> [Job 1]: In the dumpling post, substitute "soups" for "stews" and write out the passage that begins at the words "Apple and mulberry" and stops after "alone cooked one.".
> [Job 2]: Using the dumpling post, decide whether each statement is true: (a) the writer had eaten a stuffed dumpling before this month; (b) the dough was divided into twelve portions; (c) the fried breadcrumb coating turned out crispy. Answer yes or no for each, quoting the deciding words.
> [Job 3]: Continue the dumpling post from its last sentence.

>> START Given passage

Sunday, June 24, 2007

WTSIM Apple Dumplings

Apple and mulberry dumpling

This month my entry into WTSIM.. dumpling is more of a voyage of culinary experimentation than a recipe to be triumphantly passed on and heralded as an unqualified success. Johanna decreed stuffed dumplings to be the theme this month. I come from an English background where dumplings are to be found unstuffed, floating in stews, to bulk out the meat and sop up the gravy - robust fillers for hungry labourers and school children. I'd never before eaten a stuffed dumpling, let alone cooked one.

Coincidentally, I am reading Elisabeth Luard's Still Life at the moment. It is an account of her travels around Central and Eastern Europe and Scandinavia in the mid-Eighties, researching traditional country recipes for her book European Peasant Cookery. I love her style which is forthright, inquiring and persevering and am lost in admiration of the quantities of pickled herring and black bread that she managed to endure and, more to the point, persuade her accompanying husband to endure, in the pursuit of more enticing culinary traditions. She starts her journey in Munich and as she traverses Austria is challenged by a mammoth meal which culminates in four plum dumplings per serving. She offers the recipe and, with the WTSIM event in mind, I thought I'd spend a blustery Saturday afternoon conducting my own dumpling research.

I compared Elisabeth Luard's recipe to Johanna's suggestion and also found an Austrian cookery site here. All the recipes looked pretty similar and though I had no plums, I thought I could try with a combination of apples and mulberries. I'd already come across the concept of using potatoes combined with flour to make a dough, from the Italian potato gnocchi, that I'd once helped make in a family home on my travels through Italy. They are savoury, served in a tomato sauce, so I was interested in how the potato dough would turn out with a sweet filling.

I slightly softened the apple chunks in a little butter first, as the recipe seemed to demand soft fruit. The potatoes duly cooked, peeled and mashed, I made up the dough, divided it into twelve and started wrapping the fruit. This was achieved reasonably well, though I didn't know quite how much fruit to try and encase, and odd corners of apple chunks insisted on poking through then the mulberry juice also wanted to escape.

I ended up with twelve tidy balls and set to boiling them. I danced attendance expecting disaster but the cooking was achieved uneventfully, no exploding dumplings and I felt quite pleased. The final step was to fry breadcrumbs in butter to coat them in. I think Elisabeth demanded too much butter though, as they ended up soft and glistening rather than the crispy coating described, but here they were - dumplings on a plate.

>> END Given passage
>> START Extracted data

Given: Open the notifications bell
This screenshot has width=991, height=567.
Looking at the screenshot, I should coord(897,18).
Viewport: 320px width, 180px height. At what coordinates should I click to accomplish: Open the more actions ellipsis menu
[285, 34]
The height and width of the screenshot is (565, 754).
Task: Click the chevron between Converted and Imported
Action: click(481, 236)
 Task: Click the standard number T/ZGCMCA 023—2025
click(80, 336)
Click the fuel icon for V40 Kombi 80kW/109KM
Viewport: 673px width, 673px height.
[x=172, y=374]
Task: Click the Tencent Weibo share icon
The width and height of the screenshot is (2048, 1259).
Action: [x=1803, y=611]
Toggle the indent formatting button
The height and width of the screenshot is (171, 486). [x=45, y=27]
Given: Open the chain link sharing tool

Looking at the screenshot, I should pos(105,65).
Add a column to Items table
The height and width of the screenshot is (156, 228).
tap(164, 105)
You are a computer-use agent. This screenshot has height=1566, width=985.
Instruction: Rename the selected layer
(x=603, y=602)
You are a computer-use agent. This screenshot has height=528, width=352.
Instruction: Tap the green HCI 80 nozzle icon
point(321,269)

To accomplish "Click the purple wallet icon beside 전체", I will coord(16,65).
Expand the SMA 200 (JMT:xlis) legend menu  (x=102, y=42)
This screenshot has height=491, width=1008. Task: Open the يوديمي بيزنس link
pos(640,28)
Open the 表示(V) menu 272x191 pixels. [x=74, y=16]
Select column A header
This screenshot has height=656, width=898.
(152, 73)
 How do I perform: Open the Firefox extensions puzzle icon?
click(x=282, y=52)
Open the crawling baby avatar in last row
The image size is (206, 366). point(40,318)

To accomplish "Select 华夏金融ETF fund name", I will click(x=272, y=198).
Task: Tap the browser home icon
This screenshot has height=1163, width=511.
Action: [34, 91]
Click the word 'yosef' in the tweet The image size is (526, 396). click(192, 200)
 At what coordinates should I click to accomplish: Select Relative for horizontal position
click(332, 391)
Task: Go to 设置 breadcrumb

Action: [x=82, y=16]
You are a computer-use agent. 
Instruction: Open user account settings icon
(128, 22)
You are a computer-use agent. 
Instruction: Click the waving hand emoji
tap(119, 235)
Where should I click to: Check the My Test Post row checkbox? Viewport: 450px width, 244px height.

>> END Extracted data

> [Answer 1]:
Apple and mulberry dumpling

This month my entry into WTSIM.. dumpling is more of a voyage of culinary experimentation than a recipe to be triumphantly passed on and heralded as an unqualified success. Johanna decreed stuffed dumplings to be the theme this month. I come from an English background where dumplings are to be found unstuffed, floating in soups, to bulk out the meat and sop up the gravy - robust fillers for hungry labourers and school children. I'd never before eaten a stuffed dumpling, let alone cooked one.

> [Answer 2]:
(a) No: "I'd never before eaten a stuffed dumpling, let alone cooked one."
(b) Yes: "divided it into twelve and started wrapping the fruit."
(c) No: "they ended up soft and glistening rather than the crispy coating described."

> [Answer 3]:
The acid test of consumption was where I encountered a hitch. My chief tasters lined up with bowls in anticipation, sprinkled the dumplings with sugar and cinnamon and I awaited comments. I was none too confident, as adventurous eaters they are not and my first exploratory tasting had come away with an impression of rather doughy potato flavour.

Well the verdict came in: youngest rejected the dumpling, due to its tasting of potato (in indignant tones) though she ate the fruit from inside. My son returned the whole thing barely nibbled at. My six year old sprinkled on more sugar and consumed the whole thing with gusto, soon ready for seconds. My husband loyally tasted it, though I knew he'd find it too heavy, but he nobly ate half his. I.. well, in the spirit of culinary curiosity, I ate one and then a second, to examine how I could have made them lighter, fluffier or generally more appealing. This excess of fervour made it rather hard to contemplate cooking supper a bare couple of hours later with my stomach still loaded with dumplings!

I'm putting up photos so that you can all tell me where I went wrong. I think I needed much more fruit in the centre and to have made the dumpling coating much thinner, though I don't know how well they would have stayed together if they were too thin. Should I have seasoned the dumpling dough with either salt or sugar? Should I have dried them on paper towel before enveloping them in the crispy crumbs? It's very hard to judge, when I've never eaten the genuine article as prepared by an expert. I only know that mine were way too heavy and the dough rather bland.

Dumpling post mortem - please help with the verdict!

Nevertheless, it was stimulating to try cooking something so completely different to our usual fare, though I've a long way to go before I'll be doughty enough to tour Eastern Europe Luard style on a diet of herring, tripe, black bread and sauerkraut!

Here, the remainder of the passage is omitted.